Chum 240

Relational Databases

History

In the 1870's mathematical notion of relations was proposed as
a way to solve problems in Boolean logic and set theory. The
idea used tables of values that satisfy some logical
statement, and a set of rules, relational algebra, that, when
applied to the tables, revealed underlying patterns and
answered questions about the relationships expressed in the
tables.

For example, a table showing some solutions for the statement:

Team X beat team Y by Z points

Would look like this:


  
    X (winner)
    Y (loser)
    Z (spread)
  

    BYU
    Utah
    15
  

    USU
    Utah
    8
  

    BYU
    USU
    6
  




By applying the relational algebra to this table, we can find
out which team is better, where we choose to define better as
winning over Utah with the largest point spread while not
losing to any team that also beat Utah.

One hundred years later, in the 1970's, Edgar Frank "Ted" Codd
at IBM proposed that relations and relational algebra could be
the basis for a computer database system.

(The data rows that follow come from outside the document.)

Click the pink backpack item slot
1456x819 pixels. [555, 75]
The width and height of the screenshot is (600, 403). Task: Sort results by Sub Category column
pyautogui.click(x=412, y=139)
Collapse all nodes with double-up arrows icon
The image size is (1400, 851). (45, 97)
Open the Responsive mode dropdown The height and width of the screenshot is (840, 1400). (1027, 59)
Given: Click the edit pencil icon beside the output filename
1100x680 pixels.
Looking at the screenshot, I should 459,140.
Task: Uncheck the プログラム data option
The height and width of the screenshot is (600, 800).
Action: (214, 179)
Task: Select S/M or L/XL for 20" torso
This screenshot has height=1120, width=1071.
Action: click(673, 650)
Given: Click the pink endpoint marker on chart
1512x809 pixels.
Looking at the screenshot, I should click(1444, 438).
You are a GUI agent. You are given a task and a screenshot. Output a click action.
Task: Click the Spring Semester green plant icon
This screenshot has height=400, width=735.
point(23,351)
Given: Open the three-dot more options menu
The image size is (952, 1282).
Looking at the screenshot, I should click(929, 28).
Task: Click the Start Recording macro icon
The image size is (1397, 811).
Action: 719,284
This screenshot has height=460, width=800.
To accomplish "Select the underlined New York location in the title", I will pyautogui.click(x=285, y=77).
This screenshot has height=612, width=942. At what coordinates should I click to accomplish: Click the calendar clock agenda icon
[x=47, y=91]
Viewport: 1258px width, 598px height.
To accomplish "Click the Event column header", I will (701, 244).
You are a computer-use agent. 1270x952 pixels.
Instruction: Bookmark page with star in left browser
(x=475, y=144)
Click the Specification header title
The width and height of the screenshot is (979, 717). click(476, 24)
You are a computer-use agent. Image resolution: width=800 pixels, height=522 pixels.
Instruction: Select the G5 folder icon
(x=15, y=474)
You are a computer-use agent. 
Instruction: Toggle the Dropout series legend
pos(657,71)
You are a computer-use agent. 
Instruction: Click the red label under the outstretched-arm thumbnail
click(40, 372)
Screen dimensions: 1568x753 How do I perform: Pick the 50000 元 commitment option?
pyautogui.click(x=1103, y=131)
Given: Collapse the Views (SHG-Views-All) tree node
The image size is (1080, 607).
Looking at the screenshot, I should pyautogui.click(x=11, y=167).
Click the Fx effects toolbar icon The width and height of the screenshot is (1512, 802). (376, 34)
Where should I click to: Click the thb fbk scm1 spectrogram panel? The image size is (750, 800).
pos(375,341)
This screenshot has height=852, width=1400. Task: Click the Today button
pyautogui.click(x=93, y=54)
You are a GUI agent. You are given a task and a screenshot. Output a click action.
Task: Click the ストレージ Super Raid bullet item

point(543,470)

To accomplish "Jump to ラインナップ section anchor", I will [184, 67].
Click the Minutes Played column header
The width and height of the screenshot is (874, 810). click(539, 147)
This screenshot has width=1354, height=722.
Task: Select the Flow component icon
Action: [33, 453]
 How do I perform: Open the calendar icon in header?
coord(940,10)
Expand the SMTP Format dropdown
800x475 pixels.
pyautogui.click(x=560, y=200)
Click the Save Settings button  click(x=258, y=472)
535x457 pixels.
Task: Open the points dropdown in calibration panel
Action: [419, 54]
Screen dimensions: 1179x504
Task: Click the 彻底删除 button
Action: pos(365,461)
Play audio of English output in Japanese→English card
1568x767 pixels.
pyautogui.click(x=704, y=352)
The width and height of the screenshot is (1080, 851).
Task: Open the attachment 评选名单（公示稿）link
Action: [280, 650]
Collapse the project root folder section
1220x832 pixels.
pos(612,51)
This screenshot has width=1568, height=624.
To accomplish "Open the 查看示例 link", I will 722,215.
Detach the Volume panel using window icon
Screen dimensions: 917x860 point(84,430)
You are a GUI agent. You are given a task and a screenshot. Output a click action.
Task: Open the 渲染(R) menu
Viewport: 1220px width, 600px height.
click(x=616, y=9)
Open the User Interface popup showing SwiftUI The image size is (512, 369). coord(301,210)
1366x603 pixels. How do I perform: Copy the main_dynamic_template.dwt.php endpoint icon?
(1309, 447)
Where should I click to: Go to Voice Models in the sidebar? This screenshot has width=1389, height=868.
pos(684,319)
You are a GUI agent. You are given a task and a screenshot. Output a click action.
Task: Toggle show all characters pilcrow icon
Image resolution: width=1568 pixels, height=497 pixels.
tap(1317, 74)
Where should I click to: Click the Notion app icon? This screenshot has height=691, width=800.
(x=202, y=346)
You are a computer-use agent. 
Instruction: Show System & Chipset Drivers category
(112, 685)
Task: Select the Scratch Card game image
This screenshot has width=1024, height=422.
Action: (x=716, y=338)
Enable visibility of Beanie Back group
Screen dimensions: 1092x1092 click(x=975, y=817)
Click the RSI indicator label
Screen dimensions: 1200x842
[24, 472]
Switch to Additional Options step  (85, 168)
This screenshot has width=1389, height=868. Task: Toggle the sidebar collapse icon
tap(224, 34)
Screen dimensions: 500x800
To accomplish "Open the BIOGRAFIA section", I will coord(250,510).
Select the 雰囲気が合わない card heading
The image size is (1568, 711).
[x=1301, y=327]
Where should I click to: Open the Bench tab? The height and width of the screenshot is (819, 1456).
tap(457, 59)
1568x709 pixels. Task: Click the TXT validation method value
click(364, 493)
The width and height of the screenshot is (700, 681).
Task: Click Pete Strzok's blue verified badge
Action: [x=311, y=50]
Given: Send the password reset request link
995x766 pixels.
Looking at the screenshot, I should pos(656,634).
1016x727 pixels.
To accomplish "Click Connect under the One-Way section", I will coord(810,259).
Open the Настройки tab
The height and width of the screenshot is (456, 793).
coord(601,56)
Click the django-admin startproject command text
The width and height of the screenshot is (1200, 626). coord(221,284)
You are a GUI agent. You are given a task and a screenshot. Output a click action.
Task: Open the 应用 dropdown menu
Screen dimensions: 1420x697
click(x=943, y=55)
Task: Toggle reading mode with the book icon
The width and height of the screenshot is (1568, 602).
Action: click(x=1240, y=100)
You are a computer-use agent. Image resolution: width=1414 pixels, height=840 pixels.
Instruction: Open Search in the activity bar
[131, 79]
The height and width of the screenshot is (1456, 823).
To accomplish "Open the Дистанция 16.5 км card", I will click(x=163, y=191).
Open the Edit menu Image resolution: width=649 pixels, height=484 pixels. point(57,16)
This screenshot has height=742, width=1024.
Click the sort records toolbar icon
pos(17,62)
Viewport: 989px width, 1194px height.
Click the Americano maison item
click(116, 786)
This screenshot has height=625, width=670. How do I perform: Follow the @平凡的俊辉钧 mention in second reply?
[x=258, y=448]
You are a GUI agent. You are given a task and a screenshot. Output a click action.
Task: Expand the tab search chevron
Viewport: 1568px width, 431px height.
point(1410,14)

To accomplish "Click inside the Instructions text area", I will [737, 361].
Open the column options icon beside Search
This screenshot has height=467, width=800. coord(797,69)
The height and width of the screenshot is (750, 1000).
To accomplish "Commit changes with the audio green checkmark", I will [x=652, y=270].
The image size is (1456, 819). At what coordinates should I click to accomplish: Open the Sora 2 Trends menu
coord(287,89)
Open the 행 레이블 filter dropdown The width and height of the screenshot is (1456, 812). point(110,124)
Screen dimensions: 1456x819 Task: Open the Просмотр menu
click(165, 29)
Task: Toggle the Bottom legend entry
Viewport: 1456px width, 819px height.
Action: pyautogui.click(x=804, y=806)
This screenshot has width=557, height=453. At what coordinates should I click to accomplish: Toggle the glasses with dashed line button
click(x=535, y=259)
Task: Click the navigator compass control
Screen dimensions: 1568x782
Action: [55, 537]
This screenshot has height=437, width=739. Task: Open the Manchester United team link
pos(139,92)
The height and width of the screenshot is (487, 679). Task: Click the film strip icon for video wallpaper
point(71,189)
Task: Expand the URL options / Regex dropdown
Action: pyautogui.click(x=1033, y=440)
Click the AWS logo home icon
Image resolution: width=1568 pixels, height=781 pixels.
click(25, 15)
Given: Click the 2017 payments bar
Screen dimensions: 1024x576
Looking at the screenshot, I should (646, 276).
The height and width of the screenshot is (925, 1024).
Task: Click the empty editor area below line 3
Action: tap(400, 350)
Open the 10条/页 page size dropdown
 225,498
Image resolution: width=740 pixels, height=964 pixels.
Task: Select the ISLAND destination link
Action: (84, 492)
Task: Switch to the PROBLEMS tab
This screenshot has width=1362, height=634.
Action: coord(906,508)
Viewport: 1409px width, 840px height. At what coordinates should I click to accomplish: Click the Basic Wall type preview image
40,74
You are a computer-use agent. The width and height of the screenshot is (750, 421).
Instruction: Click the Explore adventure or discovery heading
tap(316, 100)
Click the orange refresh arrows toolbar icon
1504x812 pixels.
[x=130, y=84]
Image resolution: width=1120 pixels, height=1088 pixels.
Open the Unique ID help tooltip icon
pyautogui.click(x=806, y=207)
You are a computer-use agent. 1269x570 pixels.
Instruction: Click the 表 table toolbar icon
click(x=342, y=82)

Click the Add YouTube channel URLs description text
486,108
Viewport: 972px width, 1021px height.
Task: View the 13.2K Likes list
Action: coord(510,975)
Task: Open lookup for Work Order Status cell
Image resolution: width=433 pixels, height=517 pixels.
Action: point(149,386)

The idea was slightly ahead of its time, as computer hardware
and software was not quite ready. For example:

* Storage was still too limited and expensive for large
  databases
* Execution speed was too slow for the complicated operations
* Algorithms for efficient storage and searching had not 
  been developed

Nevertheless, several attempts were made to produce
educational and commercial products based on Codd's work.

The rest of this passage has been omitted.